## WORK INSTRUCTIONS:
Go to the line containing "Task: Click the 省 SAVE tile in banner" in the records below and retype from there through the final line, exactly.

-- EXTRACTED DATA follows --

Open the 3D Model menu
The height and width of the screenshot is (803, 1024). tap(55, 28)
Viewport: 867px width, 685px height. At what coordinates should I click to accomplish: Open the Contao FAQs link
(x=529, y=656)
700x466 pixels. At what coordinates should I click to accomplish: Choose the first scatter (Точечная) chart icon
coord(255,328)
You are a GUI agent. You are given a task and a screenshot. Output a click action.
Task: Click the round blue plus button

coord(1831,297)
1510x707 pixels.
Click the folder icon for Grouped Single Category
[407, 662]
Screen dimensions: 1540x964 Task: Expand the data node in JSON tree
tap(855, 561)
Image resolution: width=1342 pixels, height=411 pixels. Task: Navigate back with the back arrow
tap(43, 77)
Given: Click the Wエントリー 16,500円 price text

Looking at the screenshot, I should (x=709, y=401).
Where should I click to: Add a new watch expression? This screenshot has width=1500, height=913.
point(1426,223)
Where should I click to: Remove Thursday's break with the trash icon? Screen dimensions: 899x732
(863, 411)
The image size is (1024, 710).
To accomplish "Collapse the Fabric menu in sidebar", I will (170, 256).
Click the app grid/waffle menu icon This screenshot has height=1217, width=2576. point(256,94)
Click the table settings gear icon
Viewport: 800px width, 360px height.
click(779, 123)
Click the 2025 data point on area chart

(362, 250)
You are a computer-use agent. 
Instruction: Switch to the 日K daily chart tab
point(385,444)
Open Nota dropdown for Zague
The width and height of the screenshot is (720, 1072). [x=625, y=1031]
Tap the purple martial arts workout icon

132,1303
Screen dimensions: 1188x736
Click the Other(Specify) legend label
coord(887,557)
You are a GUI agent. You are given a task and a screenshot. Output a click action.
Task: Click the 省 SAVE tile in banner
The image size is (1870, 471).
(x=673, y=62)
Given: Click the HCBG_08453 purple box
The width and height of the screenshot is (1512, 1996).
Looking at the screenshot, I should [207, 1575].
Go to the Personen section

-- EXTRACTED DATA concluded --

## TASK OUTPUT:
Task: Click the 省 SAVE tile in banner
The image size is (1870, 471).
(x=673, y=62)
Given: Click the HCBG_08453 purple box
The width and height of the screenshot is (1512, 1996).
Looking at the screenshot, I should [207, 1575].
Go to the Personen section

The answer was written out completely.